= YTV (Israeli TV channel) =

YTV was an Israeli television channel produced by Synergy for Yes. It started broadcasting in 2000, was later renamed Yes Y and subsequently shut down.

==History==
The channel started on September 24, 2000, coinciding with the launch of the Yes satellite television platform, its main show was Y Tonight (Y baErev). The channel's website used Macromedia Flash technology. In addition to original content, it also aired foreign programming such as Da Ali G Show. In January 2001, it signed a cooperation agreement with FM100, in which its top 20 chart show was simulcast on the radio station and on Kol Regat in Amakim.

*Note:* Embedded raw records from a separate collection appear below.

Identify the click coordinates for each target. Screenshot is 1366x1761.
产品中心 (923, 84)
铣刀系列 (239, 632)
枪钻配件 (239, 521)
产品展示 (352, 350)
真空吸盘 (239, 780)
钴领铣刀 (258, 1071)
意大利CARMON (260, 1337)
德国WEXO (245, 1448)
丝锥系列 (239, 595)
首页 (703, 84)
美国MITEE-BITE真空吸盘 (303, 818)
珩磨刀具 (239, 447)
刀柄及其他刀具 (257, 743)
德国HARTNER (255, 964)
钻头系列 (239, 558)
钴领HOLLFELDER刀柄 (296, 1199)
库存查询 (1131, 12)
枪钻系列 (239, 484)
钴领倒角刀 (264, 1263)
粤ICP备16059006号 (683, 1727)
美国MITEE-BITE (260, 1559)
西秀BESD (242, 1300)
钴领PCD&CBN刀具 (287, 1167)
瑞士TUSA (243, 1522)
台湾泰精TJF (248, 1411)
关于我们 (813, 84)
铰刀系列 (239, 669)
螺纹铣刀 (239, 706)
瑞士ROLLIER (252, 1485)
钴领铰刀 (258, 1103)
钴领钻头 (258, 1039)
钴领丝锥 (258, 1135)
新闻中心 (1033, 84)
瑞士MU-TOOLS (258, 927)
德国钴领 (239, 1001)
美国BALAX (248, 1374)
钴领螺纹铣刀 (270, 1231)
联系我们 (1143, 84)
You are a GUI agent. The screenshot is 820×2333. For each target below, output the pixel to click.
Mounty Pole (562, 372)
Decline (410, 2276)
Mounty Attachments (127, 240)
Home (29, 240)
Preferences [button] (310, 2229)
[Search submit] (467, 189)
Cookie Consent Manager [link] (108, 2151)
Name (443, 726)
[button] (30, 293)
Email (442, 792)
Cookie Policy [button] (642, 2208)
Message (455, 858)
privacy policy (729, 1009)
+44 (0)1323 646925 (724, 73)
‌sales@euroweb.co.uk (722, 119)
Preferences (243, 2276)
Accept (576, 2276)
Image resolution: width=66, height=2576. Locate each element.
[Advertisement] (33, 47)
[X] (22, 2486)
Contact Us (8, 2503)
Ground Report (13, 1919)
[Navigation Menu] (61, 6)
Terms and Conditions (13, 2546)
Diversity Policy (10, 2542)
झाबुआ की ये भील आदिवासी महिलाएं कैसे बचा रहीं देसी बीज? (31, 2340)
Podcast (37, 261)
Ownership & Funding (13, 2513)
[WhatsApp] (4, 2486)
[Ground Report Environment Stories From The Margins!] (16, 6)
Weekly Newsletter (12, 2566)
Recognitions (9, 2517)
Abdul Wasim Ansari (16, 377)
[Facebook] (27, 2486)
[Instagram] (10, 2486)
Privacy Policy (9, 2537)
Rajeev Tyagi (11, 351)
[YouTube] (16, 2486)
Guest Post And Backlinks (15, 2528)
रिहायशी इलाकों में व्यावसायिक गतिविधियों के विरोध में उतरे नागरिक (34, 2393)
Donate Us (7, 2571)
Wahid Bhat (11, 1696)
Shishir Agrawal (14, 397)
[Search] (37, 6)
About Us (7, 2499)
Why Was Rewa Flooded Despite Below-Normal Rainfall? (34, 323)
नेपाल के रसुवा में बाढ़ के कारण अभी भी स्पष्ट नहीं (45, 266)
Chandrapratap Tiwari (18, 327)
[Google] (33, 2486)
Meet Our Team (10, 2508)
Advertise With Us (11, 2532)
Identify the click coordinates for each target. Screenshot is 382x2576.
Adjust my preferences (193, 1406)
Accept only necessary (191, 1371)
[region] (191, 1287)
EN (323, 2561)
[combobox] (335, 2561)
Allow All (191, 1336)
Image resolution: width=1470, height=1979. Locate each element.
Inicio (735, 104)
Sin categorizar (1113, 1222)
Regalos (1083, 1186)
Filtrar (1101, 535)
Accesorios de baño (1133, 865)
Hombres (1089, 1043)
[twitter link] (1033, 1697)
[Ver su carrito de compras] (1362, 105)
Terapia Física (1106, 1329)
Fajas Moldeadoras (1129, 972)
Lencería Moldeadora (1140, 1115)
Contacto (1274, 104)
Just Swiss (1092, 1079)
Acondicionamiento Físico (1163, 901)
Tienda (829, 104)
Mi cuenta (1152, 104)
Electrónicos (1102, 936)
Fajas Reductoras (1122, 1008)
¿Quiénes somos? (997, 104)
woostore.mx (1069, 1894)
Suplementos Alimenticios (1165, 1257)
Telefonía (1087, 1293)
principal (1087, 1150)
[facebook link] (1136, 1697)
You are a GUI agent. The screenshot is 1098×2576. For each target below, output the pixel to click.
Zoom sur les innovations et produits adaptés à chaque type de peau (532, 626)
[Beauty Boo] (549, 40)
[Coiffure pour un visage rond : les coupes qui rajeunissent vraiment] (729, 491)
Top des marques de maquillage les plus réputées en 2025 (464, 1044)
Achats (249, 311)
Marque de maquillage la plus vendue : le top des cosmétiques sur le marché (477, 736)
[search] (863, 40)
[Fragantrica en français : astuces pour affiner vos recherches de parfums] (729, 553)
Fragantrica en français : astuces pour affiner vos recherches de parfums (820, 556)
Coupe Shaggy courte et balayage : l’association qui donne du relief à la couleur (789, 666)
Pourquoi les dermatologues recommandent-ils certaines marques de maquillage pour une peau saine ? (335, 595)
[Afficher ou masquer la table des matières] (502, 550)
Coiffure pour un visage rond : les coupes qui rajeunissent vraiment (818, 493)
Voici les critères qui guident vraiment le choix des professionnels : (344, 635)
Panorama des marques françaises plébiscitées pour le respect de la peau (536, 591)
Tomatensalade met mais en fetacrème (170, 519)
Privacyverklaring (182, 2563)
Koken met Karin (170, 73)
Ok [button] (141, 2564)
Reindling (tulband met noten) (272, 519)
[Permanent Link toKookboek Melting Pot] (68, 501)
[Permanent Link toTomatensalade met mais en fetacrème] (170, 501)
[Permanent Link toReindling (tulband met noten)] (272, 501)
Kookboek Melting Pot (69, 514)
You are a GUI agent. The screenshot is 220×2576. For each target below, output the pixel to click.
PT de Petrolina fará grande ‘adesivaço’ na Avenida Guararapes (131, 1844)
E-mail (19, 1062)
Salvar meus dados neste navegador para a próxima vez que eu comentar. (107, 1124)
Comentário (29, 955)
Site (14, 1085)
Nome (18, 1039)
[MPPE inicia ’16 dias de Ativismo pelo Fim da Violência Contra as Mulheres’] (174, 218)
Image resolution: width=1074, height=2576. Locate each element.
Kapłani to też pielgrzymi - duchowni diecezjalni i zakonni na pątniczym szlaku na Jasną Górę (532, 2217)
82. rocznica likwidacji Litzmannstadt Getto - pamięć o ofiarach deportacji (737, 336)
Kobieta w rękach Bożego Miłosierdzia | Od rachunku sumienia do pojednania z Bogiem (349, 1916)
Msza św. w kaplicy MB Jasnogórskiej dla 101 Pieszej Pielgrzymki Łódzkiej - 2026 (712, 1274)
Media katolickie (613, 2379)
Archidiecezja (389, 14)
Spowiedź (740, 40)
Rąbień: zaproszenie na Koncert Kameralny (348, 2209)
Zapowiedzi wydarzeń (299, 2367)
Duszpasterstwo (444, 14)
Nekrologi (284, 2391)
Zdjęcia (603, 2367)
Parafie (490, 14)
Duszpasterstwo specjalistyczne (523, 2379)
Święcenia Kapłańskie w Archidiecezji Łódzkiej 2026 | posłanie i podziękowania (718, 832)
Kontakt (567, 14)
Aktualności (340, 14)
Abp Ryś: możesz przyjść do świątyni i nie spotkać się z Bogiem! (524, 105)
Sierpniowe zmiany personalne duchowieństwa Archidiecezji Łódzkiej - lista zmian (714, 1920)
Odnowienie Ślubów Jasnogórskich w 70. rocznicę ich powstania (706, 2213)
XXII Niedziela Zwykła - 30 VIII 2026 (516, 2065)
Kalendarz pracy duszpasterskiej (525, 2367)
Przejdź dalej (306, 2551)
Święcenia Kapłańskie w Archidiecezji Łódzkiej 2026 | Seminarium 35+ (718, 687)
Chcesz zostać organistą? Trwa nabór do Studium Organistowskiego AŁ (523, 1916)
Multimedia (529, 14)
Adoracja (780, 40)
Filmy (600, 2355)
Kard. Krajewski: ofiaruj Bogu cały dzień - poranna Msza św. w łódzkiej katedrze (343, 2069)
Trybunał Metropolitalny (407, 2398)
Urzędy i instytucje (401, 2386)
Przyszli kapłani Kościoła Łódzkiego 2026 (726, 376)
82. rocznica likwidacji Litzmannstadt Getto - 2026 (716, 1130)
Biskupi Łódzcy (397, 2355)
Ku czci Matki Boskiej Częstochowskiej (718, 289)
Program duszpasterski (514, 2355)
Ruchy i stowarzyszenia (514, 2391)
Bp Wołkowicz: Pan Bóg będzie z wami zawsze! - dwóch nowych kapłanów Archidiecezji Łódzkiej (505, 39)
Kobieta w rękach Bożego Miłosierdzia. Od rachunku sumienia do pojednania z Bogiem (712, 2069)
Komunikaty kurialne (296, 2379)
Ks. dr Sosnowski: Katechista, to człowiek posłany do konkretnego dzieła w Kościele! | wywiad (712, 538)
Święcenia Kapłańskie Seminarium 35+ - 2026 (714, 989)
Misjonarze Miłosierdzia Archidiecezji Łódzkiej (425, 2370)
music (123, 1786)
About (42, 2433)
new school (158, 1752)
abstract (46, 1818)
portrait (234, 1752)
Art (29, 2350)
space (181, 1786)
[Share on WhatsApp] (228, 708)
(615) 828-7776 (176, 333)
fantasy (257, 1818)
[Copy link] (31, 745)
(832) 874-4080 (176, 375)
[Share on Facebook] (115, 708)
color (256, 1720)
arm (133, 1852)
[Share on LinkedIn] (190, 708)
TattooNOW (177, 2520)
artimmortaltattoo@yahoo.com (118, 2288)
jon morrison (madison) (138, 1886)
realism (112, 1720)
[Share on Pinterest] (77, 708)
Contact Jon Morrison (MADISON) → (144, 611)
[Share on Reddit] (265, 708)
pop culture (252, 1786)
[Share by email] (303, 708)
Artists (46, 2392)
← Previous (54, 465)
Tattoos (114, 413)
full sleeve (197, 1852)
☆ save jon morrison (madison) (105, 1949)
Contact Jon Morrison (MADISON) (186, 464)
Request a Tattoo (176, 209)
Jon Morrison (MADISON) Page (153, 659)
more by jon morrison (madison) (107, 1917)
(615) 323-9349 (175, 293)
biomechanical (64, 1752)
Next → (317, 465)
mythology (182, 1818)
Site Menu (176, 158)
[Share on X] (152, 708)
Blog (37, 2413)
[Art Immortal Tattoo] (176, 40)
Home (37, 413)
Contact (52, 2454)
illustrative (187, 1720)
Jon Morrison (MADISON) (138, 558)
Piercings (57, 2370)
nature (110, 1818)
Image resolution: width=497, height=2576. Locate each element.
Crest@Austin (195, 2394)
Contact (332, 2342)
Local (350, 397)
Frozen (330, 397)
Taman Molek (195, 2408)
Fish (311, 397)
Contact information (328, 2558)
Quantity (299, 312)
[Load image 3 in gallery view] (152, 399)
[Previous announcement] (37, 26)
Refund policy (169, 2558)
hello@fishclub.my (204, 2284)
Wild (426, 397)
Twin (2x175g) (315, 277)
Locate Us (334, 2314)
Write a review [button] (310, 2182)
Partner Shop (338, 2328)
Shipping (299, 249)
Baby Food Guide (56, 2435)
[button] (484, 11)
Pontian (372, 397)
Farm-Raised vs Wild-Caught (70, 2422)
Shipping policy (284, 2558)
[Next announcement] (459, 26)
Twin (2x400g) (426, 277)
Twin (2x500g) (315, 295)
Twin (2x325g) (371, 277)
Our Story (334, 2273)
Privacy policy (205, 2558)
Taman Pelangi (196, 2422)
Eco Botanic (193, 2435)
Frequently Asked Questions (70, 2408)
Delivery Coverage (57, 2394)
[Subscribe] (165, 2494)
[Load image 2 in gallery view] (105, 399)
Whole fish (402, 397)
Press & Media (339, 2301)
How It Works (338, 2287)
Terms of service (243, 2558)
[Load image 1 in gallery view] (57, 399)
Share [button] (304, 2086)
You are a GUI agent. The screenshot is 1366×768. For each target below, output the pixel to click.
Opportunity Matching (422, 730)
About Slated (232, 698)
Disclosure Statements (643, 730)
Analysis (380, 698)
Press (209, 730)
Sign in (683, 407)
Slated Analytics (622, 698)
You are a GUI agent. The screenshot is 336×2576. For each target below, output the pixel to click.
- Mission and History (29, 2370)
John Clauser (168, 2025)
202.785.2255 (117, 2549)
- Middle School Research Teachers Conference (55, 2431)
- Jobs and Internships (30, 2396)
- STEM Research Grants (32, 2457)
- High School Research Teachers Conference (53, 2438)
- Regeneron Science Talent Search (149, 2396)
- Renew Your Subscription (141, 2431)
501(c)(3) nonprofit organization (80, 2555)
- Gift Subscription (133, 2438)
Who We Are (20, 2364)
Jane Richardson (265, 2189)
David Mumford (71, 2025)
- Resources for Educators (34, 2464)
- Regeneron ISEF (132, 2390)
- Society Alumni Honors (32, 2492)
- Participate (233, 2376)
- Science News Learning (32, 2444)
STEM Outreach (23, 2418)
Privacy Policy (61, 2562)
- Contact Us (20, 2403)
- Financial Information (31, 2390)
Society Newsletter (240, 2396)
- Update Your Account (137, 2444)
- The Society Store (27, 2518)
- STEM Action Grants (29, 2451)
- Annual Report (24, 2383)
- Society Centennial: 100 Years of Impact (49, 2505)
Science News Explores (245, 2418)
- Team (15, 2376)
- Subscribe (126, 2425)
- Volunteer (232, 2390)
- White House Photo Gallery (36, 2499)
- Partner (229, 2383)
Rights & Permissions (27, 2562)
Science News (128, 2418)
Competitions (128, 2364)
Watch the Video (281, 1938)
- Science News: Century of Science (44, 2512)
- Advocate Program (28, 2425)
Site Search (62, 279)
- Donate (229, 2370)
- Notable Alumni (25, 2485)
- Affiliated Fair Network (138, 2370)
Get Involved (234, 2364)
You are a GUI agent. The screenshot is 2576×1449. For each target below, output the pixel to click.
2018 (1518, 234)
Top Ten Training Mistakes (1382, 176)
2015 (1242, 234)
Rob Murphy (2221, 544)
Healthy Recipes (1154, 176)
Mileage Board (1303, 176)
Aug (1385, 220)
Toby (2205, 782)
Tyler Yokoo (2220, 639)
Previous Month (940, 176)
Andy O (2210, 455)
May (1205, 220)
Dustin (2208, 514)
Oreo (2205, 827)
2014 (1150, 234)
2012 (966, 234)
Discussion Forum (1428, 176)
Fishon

To counter the introduction of Virgin Mobile, Cellcom partnered with the channel for promotional campaigns, as well as the usage of its network to deliver text messages.

The Cable and Satellite Broadcasting Council forbade Yes from marketing YTV as a kids and youth channel on July 31, 2003, on the grounds that it had sexual content seen as intense, bordering on flagrant. The key findings also found out that the channel aired programming with sexual content during daytime.

On August 1, 2004, Yes realigned its channels and rebranded YTV as Yes Y. Promotheus, the company in charge of Yes's graphics, did the rebrand and initiated a campaign to promote Project Y 2 on Channel 2 and Channel 10, as well as in movie theatres. The channel closed in 2006.